» Task to carry out: In the text on the Linux boot process, begin at "but in the case" and stop after "to start_kernel() occurs.". Write out that passage word for word.

The Linux Boot process is composed of multiple parts as shown in the picture below:

  1. After the Power On Self Test (POST) is completed, the UEFI or BIOS would initialize the hardware and invoke the boot loader
  2. The Boot Loader has one goal: to bootstrap the kernel. Depending on the boot medium, the details may differ slightly.
  3. The kernel is extracted and loaded in memory
  4. The init system launches the process with PID 1 and all the daemons (service processes)
  5. User-space initialization take place (shell, display manager, graphical server, etc)

Tip

There are a range of boot loader options, both current (e.g., GRUB 2, systemd-boot, SYSLINUX, rEFInd) and legacy (e.g., LILO, GRUB 1).

Starting the kernel

Provisioning

Upon completion of its tasks, the bootloader will execute a jump to kernel code that it has loaded into main memory and begin execution, passing along any command-line options that the user has specified.

Tip

What kind of program is the kernel? file /boot/vmlinuz indicates that it is a bzImage, meaning a big compressed one.

The Linux source tree contains an extract-vmlinux tool that can be used to uncompress the file:

scripts/extract-vmlinux /boot/vmlinuz-$(uname -r) > vmlinux
file vmlinux
vmlinux: ELF 64-bit LSB executable, x86-64, version 1 (SYSV), statically
linked, stripped

The kernel is an Executable and Linking Format (ELF) binary, like Linux userspace programs. That means we can use commands from the binutils package like readelf to inspect it. Compare the output of, for example:

readelf -S /bin/date
readelf -S vmlinux

How does the kernel start?

Userspaces program entrypoint is main() but before that it is necessary o create an execution context that involves:

  • file descriptors for stdio,stderr, stdin
  • the stack
  • the heap

ELF files have an interpreter, such as Python or Bash:

file /bin/date
/bin/date: ELF 64-bit LSB shared object, x86-64, version 1 (SYSV), dynamically
linked, interpreter /lib64/ld-linux-x86-64.so.2, for GNU/Linux 2.6.32,
BuildID[sha1]=14e8563676febeb06d701dbee35d225c5a8e565a,
stripped

but in the case of userspace programs, the creation of these resources is delegated to glibc using the _start() function, but the Kernel has no interpreter. We can reverse engineer using GDB and a version of the Kernel with debug symbols

 
gdb vmlinux
## show the ELF section (init.text)
info files
## Listing the start in init.text shows that the program starts at arch/x86/kernel/head_64.S or arch/arm/kernel/head.S.

The code will show that after calling start_cpu0 assembly function to create the stack and decompresses the lz image of the kernel, a call to start_kernel() occurs.

> start_kernel() is the main() of the Kernel

From start_kernel() to PID 1

The kernel’s hardware manifest

At boot, the kernel needs information about the hardware beyond the processor type for which it has been compiled. The instructions in the code are augmented by configuration data that is stored separately. There are two main methods of storing this data: Device Trees, used by Arm devices, mostly embedded, and ACPI tables (Linux), used by x86-family and many enterprise-grade ARM64

From start_kernel() to userspace

The code in init/main.c is surprisingly readable and, amusingly, still carries Linus Torvalds’ original copyright from 1991-1992. The lines found in dmesg | head on a newly booted system originate mostly from this source file:

  • The first CPU is registered with the system
  • global data structures are initialized
  • the scheduler, interrupt handlers (IRQs), timers, and console are brought one-by-one, in strict order, online.

» Information provided:
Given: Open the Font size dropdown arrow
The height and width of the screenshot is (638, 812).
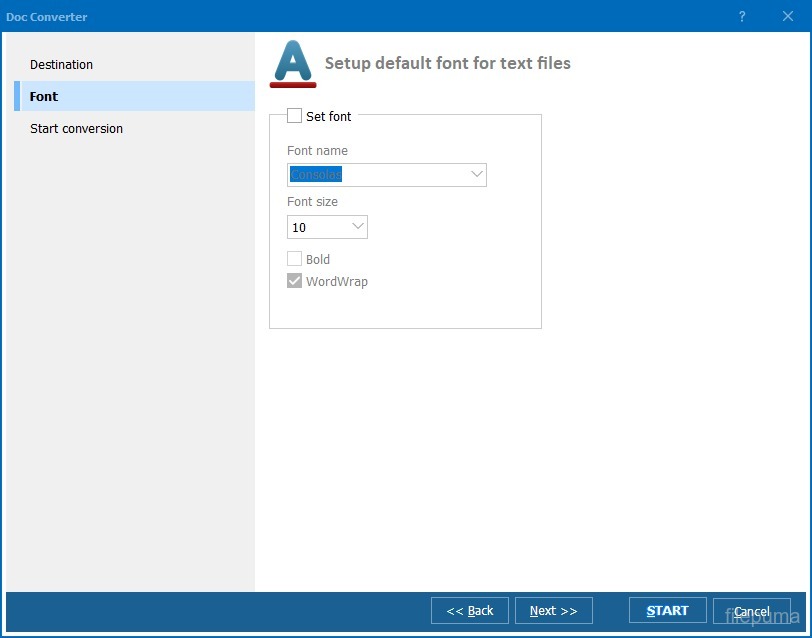Looking at the screenshot, I should click(357, 227).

» Finished task:
but in the case of userspace programs, the creation of these resources is delegated to glibc using the _start() function, but the Kernel has no interpreter. We can reverse engineer using GDB and a version of the Kernel with debug symbols

 
gdb vmlinux
## show the ELF section (init.text)
info files
## Listing the start in init.text shows that the program starts at arch/x86/kernel/head_64.S or arch/arm/kernel/head.S.

The code will show that after calling start_cpu0 assembly function to create the stack and decompresses the lz image of the kernel, a call to start_kernel() occurs.